Every line of the data, first to last, must be written out unchanged.
..........
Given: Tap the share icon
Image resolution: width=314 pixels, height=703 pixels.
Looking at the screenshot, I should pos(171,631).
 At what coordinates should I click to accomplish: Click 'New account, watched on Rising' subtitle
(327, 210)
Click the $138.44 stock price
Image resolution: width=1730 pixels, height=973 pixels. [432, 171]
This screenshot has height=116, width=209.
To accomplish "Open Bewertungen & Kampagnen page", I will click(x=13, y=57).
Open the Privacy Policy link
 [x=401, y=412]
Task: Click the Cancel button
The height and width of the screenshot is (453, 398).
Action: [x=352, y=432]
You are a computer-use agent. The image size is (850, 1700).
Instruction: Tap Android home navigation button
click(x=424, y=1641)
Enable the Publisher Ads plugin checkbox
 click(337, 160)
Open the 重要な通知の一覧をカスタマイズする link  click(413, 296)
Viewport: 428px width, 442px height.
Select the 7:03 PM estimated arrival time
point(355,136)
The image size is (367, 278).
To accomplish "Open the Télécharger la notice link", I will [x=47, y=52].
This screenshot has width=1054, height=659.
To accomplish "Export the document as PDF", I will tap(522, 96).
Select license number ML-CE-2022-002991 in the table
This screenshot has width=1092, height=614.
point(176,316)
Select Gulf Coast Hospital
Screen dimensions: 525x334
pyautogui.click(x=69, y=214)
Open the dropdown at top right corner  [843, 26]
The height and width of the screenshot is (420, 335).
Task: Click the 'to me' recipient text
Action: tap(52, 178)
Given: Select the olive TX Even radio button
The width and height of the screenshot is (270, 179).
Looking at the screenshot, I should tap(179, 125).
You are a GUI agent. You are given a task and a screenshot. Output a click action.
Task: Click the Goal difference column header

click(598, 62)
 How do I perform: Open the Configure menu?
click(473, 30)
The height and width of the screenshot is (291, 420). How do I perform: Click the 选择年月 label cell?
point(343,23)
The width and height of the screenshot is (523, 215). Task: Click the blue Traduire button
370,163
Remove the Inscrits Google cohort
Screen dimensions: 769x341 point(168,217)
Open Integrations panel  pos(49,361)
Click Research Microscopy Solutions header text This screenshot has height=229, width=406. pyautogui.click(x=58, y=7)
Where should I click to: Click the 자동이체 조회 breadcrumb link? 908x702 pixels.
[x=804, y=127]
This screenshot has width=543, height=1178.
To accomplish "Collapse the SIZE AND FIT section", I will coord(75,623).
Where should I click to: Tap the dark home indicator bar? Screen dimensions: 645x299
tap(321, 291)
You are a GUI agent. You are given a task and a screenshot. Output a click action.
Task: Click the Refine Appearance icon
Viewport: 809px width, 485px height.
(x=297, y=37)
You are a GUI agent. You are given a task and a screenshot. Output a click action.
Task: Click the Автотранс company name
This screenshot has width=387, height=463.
..........
→ Task solution:
Given: Tap the share icon
Image resolution: width=314 pixels, height=703 pixels.
Looking at the screenshot, I should pos(171,631).
 At what coordinates should I click to accomplish: Click 'New account, watched on Rising' subtitle
(327, 210)
Click the $138.44 stock price
Image resolution: width=1730 pixels, height=973 pixels. [432, 171]
This screenshot has height=116, width=209.
To accomplish "Open Bewertungen & Kampagnen page", I will click(x=13, y=57).
Open the Privacy Policy link
 [x=401, y=412]
Task: Click the Cancel button
The height and width of the screenshot is (453, 398).
Action: [x=352, y=432]
You are a computer-use agent. The image size is (850, 1700).
Instruction: Tap Android home navigation button
click(x=424, y=1641)
Enable the Publisher Ads plugin checkbox
 click(337, 160)
Open the 重要な通知の一覧をカスタマイズする link  click(413, 296)
Viewport: 428px width, 442px height.
Select the 7:03 PM estimated arrival time
point(355,136)
The image size is (367, 278).
To accomplish "Open the Télécharger la notice link", I will [x=47, y=52].
This screenshot has width=1054, height=659.
To accomplish "Export the document as PDF", I will tap(522, 96).
Select license number ML-CE-2022-002991 in the table
This screenshot has width=1092, height=614.
point(176,316)
Select Gulf Coast Hospital
Screen dimensions: 525x334
pyautogui.click(x=69, y=214)
Open the dropdown at top right corner  [843, 26]
The height and width of the screenshot is (420, 335).
Task: Click the 'to me' recipient text
Action: tap(52, 178)
Given: Select the olive TX Even radio button
The width and height of the screenshot is (270, 179).
Looking at the screenshot, I should tap(179, 125).
You are a GUI agent. You are given a task and a screenshot. Output a click action.
Task: Click the Goal difference column header

click(598, 62)
 How do I perform: Open the Configure menu?
click(473, 30)
The height and width of the screenshot is (291, 420). How do I perform: Click the 选择年月 label cell?
point(343,23)
The width and height of the screenshot is (523, 215). Task: Click the blue Traduire button
370,163
Remove the Inscrits Google cohort
Screen dimensions: 769x341 point(168,217)
Open Integrations panel  pos(49,361)
Click Research Microscopy Solutions header text This screenshot has height=229, width=406. pyautogui.click(x=58, y=7)
Where should I click to: Click the 자동이체 조회 breadcrumb link? 908x702 pixels.
[x=804, y=127]
This screenshot has width=543, height=1178.
To accomplish "Collapse the SIZE AND FIT section", I will coord(75,623).
Where should I click to: Tap the dark home indicator bar? Screen dimensions: 645x299
tap(321, 291)
You are a GUI agent. You are given a task and a screenshot. Output a click action.
Task: Click the Refine Appearance icon
Viewport: 809px width, 485px height.
(x=297, y=37)
You are a GUI agent. You are given a task and a screenshot. Output a click action.
Task: Click the Автотранс company name
This screenshot has width=387, height=463.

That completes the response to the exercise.